Huit jours après cette conversation, une petite goëlette montée par cinq hommes sortait du port de San-Francisco et cinglait vers Guaymas. Un canot traîné à la remorque, à l’arrière du navire, attendait avec quatre rameurs que Joaquin Dick voulût retourner à terre.

Le Batteur d’Estrade et M. d’Ambron, retirés dans la dunette, causaient ensemble.

— N’oubliez point mes recommandations, comte, disait Joaquin Dick. N’ayez confiance à personne ! Ne vous laissez jamais prendre aux protestations d’amitié et de dévouement d’un Mexicain ! Quant à Grandjean, la lettre que je vous ai donnée pour lui vous assurera au moins de sa neutralité. S’il vous promet de vous servir, vous pourrez avoir foi dans sa promesse. Il ne vous trompera pas !… N’oubliez point, lorsque la troupe des aventuriers de M. de Hallay passera au rancho de la Ventana, d’en éloigner Antonia !… Si vous avez absolument besoin de moi, vous n’auriez qu’à m’écrire à San-Francisco… Vos lettres me seraient remises le jour même de leur arrivée… Adieu, comte. Il peut se faire que nous ne nous revoyions plus !…

Joaquin Dick remonta sur le pont et descendit dans un canot ; un quart d’heure plus tard, la goélette doublait la pointe du Presidio, puis, après avoir longé le canal, prenait la haute mer…


XXV

L’ENTRÉE EN CAMPAGNE.


C’est dans la petite ville mexicaine de Guaymas que recommence notre récit.
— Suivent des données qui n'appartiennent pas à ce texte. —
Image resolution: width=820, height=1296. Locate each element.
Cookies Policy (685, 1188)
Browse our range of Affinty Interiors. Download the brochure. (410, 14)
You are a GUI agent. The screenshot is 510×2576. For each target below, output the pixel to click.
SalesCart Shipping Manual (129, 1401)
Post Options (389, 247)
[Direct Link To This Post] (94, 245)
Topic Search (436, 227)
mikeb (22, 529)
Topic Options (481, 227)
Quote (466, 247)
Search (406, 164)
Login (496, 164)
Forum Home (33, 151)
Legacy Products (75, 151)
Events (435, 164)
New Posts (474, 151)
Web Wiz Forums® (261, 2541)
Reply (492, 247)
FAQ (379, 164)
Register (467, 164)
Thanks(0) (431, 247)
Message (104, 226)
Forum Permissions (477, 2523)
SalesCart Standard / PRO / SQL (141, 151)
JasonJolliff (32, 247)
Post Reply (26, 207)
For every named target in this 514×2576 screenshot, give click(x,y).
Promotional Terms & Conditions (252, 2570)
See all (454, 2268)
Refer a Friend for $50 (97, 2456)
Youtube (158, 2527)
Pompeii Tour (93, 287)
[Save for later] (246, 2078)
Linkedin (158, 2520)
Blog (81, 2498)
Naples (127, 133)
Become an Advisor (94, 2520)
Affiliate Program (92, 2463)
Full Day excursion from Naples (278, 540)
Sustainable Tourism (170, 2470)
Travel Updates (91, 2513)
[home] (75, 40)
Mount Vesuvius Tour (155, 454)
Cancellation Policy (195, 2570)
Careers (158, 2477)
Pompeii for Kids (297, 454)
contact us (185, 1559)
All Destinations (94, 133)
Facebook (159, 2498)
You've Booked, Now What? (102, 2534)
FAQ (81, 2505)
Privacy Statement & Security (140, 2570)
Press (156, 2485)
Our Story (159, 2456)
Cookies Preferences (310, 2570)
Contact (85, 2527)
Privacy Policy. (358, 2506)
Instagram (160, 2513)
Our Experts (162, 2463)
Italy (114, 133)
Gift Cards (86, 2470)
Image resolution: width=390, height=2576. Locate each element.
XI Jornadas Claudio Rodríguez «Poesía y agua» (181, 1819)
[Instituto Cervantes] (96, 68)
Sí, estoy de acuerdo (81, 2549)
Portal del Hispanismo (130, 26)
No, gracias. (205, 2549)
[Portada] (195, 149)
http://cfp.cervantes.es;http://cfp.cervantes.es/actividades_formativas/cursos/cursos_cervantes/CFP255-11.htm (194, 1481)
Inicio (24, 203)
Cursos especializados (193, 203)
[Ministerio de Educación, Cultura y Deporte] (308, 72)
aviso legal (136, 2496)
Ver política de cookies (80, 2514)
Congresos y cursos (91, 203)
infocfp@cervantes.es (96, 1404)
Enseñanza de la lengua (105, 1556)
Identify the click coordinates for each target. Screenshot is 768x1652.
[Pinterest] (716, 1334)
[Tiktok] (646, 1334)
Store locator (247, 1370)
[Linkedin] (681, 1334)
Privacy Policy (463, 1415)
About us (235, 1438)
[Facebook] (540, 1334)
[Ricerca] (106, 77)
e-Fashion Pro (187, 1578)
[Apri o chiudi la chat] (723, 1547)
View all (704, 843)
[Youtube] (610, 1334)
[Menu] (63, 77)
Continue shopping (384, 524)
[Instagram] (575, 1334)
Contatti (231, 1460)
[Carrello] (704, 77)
Guaymas, l’un des ports les plus importants de la mer Pacifique aux temps de la domination espagnole, est bien déchu aujourd’hui de son ancienne splendeur ; ses fameuses pêcheries de perles dont les produits étaient si avidement recherchés par les grandes dames et les fastueux seigneurs de la cour de Philippe II, sont maintenant à peu près abandonnées ; et c’est à peine si, de temps à autre, quelques Kanakas désœuvrés, les plus merveilleux plongeurs qui soient au monde, s’amusent, pour exaspérer les requins, à cueillir, sur les sables sous-marins, quelques huîtres perlières. La prodigieuse activité qui, jadis, animait Guaymas, a fait place au calme et au silence ; on n’y voit plus ni hôtellerie ni auberges ; on dirait la ville endormie du conte.

Dans la salle du rez-de-chaussée d’une maison à un étage, située aux environs de la plaza, se trouvent assis devant une table, sur laquelle fument deux tasses exiguës remplies de chocolat, la jeune fille de master Sharp et le Canadien Grandjean ; tous les deux sont en costume de voyage. Les premières clartés de l’aube naissante n’éclairent encore que faiblement l’horizon ; miss Mary paraît absorbée par de graves réflexions ; l’aventurier semblait être de fort mauvaise humeur : derrière eux se tient debout une petite servante mexicaine.